_EXERCISE BRIEF_
Every line from the one with "Open the ChargeUp hyperlink in the email body" to the one with "Given: Check the", including those two, is to be copied exactly; all other lines of the entries below are left out.

_DATASET_
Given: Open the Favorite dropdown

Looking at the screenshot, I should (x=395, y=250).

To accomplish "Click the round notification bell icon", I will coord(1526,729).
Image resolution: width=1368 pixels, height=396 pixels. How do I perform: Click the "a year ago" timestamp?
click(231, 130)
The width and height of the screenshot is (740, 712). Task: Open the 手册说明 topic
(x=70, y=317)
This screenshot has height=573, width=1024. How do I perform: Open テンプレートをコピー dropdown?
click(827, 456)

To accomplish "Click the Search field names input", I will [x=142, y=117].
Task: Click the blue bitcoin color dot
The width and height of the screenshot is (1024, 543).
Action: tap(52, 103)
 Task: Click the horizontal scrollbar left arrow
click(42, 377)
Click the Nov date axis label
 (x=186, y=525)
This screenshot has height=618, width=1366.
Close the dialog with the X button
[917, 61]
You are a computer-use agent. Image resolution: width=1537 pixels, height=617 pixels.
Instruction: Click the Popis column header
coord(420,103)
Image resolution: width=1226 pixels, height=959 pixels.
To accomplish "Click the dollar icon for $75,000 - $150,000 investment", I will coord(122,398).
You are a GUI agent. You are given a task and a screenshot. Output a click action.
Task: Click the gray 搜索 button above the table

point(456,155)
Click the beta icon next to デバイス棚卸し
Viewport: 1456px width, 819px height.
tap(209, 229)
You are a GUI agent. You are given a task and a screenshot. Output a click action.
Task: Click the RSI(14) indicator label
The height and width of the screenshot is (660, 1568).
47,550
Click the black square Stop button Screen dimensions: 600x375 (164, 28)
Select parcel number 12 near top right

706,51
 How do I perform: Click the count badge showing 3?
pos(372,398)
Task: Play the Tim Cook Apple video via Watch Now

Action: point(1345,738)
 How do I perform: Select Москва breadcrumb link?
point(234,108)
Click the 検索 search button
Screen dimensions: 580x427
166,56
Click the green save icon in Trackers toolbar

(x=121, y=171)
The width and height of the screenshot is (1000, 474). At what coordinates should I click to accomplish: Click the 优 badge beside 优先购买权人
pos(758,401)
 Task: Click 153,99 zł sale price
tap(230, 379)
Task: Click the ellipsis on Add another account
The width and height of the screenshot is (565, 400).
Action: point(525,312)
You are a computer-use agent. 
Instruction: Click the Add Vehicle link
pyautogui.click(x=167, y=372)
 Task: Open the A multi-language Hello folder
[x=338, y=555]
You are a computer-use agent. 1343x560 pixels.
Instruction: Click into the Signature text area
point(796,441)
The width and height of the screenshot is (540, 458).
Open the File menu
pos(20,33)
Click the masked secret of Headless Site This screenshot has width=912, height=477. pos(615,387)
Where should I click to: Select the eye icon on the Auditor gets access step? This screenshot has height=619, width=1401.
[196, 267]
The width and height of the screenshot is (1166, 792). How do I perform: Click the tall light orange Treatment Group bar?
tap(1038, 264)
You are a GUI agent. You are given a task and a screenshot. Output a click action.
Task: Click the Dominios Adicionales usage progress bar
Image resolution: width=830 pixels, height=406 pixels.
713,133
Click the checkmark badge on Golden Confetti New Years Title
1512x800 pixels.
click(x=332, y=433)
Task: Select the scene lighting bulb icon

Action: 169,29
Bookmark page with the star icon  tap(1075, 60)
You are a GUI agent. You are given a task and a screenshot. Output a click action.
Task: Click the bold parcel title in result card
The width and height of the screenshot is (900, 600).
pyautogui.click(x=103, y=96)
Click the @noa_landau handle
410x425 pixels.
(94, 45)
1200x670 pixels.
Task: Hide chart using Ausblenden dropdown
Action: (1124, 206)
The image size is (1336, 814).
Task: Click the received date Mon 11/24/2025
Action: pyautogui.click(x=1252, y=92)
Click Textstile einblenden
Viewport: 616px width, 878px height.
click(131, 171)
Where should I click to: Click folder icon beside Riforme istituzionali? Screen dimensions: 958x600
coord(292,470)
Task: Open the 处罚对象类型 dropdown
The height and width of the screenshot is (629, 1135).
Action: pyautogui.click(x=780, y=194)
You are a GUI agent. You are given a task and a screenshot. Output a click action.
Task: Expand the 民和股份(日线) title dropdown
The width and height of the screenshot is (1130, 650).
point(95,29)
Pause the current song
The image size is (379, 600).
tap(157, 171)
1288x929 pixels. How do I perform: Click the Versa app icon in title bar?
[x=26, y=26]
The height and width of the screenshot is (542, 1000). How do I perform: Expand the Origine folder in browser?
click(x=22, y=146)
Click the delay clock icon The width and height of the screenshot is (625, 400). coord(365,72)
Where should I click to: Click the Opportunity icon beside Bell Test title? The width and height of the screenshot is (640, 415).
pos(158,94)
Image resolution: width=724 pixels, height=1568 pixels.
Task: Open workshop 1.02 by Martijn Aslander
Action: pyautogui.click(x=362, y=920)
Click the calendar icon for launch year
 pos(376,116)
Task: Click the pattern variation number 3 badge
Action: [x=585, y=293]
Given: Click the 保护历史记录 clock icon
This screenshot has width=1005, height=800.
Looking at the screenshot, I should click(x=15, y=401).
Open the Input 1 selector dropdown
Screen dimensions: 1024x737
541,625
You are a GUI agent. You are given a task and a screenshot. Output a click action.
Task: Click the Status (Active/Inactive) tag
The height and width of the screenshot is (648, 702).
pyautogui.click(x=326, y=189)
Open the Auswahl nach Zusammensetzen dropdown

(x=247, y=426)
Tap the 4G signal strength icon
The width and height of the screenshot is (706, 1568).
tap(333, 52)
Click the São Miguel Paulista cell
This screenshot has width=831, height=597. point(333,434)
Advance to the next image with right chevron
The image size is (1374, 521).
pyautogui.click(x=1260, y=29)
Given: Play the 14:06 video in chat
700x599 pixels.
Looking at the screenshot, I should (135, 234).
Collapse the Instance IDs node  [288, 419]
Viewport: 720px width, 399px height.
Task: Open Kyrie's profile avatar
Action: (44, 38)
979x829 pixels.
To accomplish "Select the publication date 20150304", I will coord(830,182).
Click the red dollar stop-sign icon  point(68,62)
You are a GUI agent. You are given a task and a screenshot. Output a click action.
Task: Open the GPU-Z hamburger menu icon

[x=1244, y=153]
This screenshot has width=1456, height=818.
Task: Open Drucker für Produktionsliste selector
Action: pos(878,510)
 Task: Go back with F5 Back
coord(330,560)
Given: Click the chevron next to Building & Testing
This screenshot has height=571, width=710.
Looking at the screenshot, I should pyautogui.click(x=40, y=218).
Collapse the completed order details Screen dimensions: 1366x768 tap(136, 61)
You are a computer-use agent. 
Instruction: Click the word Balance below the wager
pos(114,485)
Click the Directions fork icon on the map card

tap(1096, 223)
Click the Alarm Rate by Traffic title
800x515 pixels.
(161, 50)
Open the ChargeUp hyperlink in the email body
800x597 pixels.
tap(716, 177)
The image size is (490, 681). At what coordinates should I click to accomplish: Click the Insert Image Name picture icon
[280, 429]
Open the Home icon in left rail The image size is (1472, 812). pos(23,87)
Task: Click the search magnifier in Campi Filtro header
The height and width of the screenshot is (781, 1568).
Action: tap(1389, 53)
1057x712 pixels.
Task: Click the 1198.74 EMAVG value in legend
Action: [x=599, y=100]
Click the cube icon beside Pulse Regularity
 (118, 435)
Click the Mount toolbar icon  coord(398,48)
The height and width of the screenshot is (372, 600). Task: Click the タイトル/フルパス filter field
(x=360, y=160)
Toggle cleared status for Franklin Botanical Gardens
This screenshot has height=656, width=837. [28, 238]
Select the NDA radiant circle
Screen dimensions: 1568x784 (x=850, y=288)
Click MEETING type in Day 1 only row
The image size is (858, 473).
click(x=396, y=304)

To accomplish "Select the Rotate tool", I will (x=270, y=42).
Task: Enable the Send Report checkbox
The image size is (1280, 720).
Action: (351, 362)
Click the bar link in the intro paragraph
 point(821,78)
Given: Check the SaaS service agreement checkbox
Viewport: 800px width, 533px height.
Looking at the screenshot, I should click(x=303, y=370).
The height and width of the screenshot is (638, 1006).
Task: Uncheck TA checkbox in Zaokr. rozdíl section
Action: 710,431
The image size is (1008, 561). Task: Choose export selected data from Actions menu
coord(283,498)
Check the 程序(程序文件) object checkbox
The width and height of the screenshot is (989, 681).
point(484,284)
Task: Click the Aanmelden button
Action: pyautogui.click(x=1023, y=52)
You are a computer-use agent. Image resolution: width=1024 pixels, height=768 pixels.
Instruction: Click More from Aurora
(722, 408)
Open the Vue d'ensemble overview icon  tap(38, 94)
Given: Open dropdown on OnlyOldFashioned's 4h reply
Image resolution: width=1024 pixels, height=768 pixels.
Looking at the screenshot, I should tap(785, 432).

_YOUR RESPONSE_
Open the ChargeUp hyperlink in the email body
800x597 pixels.
tap(716, 177)
The image size is (490, 681). At what coordinates should I click to accomplish: Click the Insert Image Name picture icon
[280, 429]
Open the Home icon in left rail The image size is (1472, 812). pos(23,87)
Task: Click the search magnifier in Campi Filtro header
The height and width of the screenshot is (781, 1568).
Action: tap(1389, 53)
1057x712 pixels.
Task: Click the 1198.74 EMAVG value in legend
Action: [x=599, y=100]
Click the cube icon beside Pulse Regularity
 (118, 435)
Click the Mount toolbar icon  coord(398,48)
The height and width of the screenshot is (372, 600). Task: Click the タイトル/フルパス filter field
(x=360, y=160)
Toggle cleared status for Franklin Botanical Gardens
This screenshot has height=656, width=837. [28, 238]
Select the NDA radiant circle
Screen dimensions: 1568x784 (x=850, y=288)
Click MEETING type in Day 1 only row
The image size is (858, 473).
click(x=396, y=304)

To accomplish "Select the Rotate tool", I will (x=270, y=42).
Task: Enable the Send Report checkbox
The image size is (1280, 720).
Action: (351, 362)
Click the bar link in the intro paragraph
 point(821,78)
Given: Check the SaaS service agreement checkbox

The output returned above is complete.